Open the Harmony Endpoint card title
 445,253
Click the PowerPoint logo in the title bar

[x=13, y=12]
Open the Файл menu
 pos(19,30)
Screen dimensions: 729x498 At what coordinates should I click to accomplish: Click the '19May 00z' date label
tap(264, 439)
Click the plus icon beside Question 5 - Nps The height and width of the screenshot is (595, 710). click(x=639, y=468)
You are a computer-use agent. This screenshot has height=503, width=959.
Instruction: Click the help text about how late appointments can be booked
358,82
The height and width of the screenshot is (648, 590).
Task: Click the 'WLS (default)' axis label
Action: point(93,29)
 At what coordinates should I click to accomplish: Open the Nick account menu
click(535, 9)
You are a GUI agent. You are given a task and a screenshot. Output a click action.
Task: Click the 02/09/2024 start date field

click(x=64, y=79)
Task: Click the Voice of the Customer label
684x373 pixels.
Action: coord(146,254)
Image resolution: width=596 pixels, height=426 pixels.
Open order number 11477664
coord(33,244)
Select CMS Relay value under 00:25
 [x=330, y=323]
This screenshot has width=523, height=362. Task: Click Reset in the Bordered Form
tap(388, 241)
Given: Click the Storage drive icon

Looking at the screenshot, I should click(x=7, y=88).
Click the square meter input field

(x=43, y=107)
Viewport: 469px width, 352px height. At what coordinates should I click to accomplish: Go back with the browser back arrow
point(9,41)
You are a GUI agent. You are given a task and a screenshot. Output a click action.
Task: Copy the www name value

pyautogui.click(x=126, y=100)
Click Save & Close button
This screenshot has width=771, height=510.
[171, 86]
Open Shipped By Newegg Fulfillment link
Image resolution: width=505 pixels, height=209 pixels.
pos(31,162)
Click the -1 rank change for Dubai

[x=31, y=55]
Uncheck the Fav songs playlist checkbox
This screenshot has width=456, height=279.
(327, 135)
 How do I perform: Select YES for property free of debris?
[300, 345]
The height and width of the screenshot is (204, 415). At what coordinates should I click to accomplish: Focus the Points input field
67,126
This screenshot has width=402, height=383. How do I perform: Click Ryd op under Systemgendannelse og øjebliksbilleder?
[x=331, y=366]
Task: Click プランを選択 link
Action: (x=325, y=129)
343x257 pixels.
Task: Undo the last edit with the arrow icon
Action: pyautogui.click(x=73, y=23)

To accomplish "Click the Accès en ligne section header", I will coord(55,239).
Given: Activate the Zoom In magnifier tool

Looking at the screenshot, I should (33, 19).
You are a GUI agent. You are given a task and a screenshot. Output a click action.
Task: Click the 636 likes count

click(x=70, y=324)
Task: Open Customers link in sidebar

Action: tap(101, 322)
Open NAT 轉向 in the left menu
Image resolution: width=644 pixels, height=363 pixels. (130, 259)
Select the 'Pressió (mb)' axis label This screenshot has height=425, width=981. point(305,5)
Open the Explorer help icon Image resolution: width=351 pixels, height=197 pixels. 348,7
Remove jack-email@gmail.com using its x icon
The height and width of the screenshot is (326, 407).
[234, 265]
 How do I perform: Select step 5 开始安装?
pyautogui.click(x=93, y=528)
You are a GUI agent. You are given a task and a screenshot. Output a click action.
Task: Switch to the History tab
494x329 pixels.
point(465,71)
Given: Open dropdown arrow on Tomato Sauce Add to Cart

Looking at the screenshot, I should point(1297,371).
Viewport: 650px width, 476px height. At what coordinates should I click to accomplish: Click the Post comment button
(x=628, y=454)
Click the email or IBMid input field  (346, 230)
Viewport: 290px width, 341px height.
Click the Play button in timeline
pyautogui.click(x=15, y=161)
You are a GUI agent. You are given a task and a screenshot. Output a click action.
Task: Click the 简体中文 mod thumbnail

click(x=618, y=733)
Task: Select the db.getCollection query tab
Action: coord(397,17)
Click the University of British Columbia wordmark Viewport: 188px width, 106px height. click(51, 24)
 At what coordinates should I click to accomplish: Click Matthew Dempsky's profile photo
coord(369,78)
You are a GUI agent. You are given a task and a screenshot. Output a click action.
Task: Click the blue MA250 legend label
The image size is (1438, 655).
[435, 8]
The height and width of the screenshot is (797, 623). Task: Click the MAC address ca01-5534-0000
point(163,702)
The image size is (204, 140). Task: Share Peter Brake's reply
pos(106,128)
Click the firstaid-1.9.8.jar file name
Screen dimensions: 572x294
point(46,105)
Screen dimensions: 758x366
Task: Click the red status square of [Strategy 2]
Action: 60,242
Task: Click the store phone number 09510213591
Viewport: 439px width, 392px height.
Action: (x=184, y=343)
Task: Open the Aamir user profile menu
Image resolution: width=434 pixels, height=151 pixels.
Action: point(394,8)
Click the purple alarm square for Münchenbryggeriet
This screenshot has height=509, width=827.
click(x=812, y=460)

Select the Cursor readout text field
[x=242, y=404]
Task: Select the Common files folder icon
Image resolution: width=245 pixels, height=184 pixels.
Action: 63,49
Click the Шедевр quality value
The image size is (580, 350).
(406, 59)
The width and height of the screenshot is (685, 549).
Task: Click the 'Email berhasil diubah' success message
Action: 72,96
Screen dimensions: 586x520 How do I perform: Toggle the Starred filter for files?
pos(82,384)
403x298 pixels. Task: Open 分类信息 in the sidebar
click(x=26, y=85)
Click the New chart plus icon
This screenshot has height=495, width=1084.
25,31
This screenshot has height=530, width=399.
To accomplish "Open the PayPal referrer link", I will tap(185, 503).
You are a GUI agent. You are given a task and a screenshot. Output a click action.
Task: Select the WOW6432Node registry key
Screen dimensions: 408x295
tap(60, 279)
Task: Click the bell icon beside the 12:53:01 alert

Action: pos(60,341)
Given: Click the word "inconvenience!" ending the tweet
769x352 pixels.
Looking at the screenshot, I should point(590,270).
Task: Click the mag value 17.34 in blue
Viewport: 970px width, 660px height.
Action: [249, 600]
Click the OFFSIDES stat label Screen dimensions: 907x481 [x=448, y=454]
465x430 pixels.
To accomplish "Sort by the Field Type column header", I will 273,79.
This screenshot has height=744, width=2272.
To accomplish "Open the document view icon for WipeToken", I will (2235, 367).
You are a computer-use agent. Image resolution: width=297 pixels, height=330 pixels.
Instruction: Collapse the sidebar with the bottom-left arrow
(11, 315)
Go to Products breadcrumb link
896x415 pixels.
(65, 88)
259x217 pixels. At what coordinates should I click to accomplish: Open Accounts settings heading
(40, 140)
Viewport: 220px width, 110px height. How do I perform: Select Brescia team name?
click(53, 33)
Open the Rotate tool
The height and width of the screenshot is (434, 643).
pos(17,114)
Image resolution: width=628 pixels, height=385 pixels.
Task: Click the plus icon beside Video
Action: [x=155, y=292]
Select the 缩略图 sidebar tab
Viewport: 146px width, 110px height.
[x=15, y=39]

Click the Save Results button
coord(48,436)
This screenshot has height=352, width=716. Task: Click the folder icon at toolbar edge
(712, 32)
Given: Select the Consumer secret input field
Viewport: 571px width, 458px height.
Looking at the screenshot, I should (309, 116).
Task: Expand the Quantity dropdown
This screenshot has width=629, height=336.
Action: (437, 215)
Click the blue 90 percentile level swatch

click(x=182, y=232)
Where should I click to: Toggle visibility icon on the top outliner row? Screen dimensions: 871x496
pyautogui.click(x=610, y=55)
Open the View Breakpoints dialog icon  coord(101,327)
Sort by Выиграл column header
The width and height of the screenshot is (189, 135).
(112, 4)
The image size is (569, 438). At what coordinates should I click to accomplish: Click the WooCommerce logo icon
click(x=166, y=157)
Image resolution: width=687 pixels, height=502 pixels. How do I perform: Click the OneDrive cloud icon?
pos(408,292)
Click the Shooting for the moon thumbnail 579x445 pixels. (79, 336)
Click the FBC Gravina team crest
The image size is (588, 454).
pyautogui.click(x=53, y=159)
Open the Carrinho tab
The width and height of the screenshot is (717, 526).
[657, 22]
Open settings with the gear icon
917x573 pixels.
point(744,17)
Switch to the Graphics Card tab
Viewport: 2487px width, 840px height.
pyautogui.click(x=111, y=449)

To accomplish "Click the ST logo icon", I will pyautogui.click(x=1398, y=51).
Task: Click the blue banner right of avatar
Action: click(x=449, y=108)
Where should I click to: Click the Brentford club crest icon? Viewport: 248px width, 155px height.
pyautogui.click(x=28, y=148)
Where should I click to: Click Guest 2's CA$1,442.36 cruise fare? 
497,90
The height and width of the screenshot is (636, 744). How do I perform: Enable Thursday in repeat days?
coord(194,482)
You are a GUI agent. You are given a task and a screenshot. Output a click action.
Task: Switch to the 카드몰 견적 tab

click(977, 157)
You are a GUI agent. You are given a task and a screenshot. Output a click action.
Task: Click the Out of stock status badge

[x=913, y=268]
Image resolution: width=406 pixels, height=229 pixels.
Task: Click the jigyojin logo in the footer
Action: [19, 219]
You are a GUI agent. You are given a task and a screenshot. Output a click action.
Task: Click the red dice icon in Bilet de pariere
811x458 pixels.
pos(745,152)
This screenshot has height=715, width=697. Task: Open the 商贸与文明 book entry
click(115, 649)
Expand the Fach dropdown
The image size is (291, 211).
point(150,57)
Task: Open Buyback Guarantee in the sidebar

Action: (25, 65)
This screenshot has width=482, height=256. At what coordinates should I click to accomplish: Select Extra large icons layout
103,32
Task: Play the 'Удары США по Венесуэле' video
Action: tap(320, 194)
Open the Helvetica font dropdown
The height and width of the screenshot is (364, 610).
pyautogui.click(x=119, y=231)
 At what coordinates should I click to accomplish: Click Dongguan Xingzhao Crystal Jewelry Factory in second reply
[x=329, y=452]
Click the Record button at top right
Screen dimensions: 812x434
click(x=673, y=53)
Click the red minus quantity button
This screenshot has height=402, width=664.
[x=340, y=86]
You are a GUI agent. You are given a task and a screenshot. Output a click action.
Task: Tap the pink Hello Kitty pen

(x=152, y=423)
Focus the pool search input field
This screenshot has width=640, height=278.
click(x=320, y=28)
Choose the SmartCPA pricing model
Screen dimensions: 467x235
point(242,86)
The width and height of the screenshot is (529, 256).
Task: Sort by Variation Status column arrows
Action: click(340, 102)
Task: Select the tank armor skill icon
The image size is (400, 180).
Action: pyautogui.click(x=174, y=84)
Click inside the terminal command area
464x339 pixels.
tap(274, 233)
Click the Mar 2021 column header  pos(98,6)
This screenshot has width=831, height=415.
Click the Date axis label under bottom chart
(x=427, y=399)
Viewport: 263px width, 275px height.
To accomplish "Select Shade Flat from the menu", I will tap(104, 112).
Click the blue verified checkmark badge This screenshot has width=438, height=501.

★ ★ ★ ★ ★ ★ ★

§ **Exercise brief**: Each line from the one containing "Viewport: 263px width, 275px height." to the close of the records must appear in the output exactly, and no other line.

§ **Output for this task**:
Viewport: 263px width, 275px height.
To accomplish "Select Shade Flat from the menu", I will tap(104, 112).
Click the blue verified checkmark badge This screenshot has width=438, height=501.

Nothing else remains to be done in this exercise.